Ohio bill would help some workers circumvent the 'benefits cliff'
Columbus Daily Reporter (OH)
Legislation introduced last week would transform what's known as a benefits cliff into a bridge to prosperity and self-reliance for many of the state's working poor as they seek to improve their economic circumstances, according to the bill's sponsors.
The measure, House Bill 410, calls for creation of a three-year pilot program in which participants would be provided stipends to cover either the costs of health insurance premiums or child care. The Ohio Department of Job and Family Services would be charged with administering the program.
"Working parents often have to choose what is best for their families in terms of income and, given their knowledge of their finances, may decide to forego a pay raise or promotion to maintain benefits that put them further ahead," said Rep. Dontavius Jarrells, a Columbus Democrat and joint sponsor of the bill. "A study by the Ohio Chamber of Commerce Research Foundation estimated that 1 in 5 businesses experienced issues with hiring, promoting, or increasing wages because employees were worried extra income would result in drops in public assistance."
During the Families, Aging and Human Services Committee hearing at the Ohio House of Representatives, Jarrells detailed the circumstances of a northwest Ohio woman and mother of two school-aged children.
The woman worked a retail job, earning $11.50 an hour, and received food assistance, Medicaid and support for child care, he said. When the woman was offered a promotion and a pay increase of $3 per hour, she realized she would lose the assistance and have to pay a co-payment for child care.
Perhaps more importantly, Jarrells noted, the woman would be able to contribute only $70 a month to savings, as opposed to $192 each month before the promotion.
The lawmaker identified the woman's predicament as the benefits cliff — the point at which the value of public benefits is greater than a pay increase.

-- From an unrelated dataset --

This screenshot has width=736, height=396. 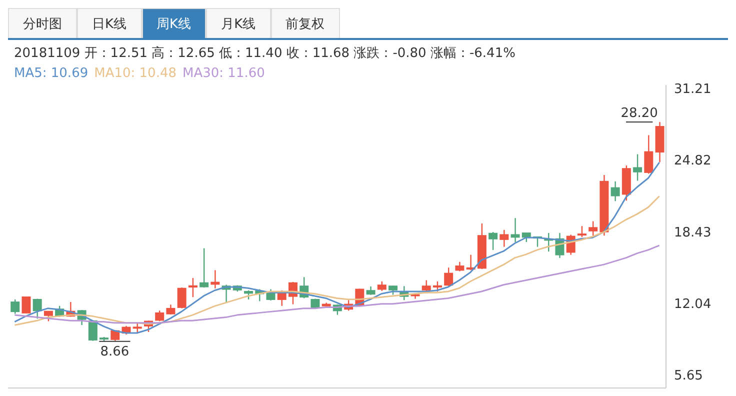 What do you see at coordinates (115, 352) in the screenshot?
I see `annotation: 8.66` at bounding box center [115, 352].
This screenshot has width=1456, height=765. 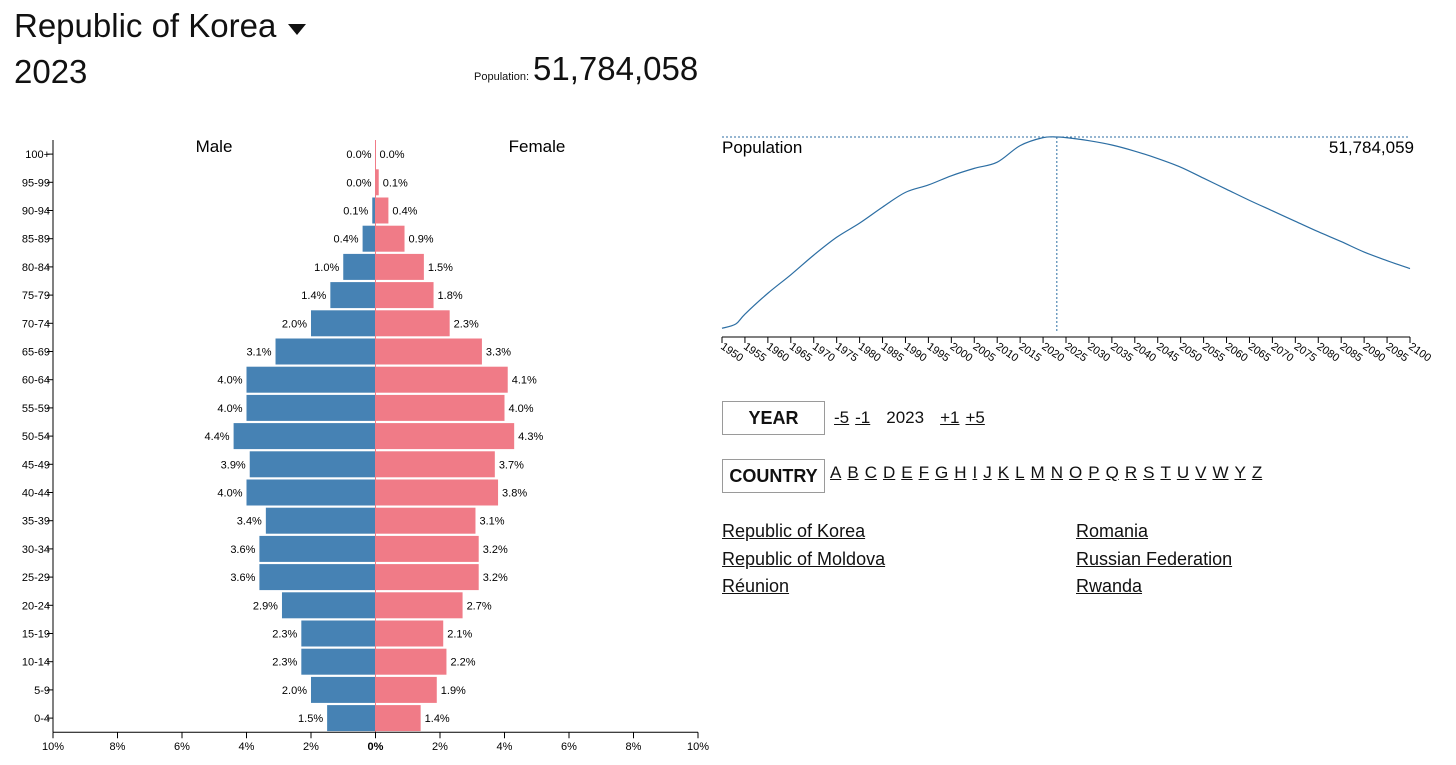 I want to click on age-group-label: 10-14, so click(x=36, y=663).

The bill's other joint sponsor, Rep. Gary Click, R-Vickery, characterized the circumstance as "one of the great tragedies in our current economic climate.
"Not only do we have people who find it difficult to take a job, we also have working poor who are forced to limit the number of hours they work and required to refuse raises and promotions. Earning just $10 too much will disqualify them from certain benefits," Click said. "By showing initiative, working longer and harder and meeting their employer's needs, they suffer loss."
He added that the practice penalizes productivity.
"As a result, many never take that next step, which will lead to another and another until they can reach that point of complete independence while simultaneously meeting the needs of the workforce," Click said.
In addition to providing stipends to program participants, Job and Family Services would provide subsidies to participating employers for employing program participants, according to a summary of the legislation.
Additionally, the program would develop in partnership with InnovateOhio, a digital application to assist with its administration and operation.
HB 410 includes appropriations of $10 million to ODJFS for each of the next two fiscal years.
"Work provides the best opportunities for individuals to get out of poverty," said Ohio Department of Job and Family Services Directors' Association Executive Director Joel Potts. "Increased wages mean less dependency on government programs and better opportunities for Ohioans. Increases in income lead to more reliable transportation, safer and more stable housing, and better educational opportunities for individuals and families."
Potts said the program would establish performance reviews to follow participants during and post-benefit bridge participation to determine which ideas are the most effective and provide the best opportunity to achieve the goals of the program.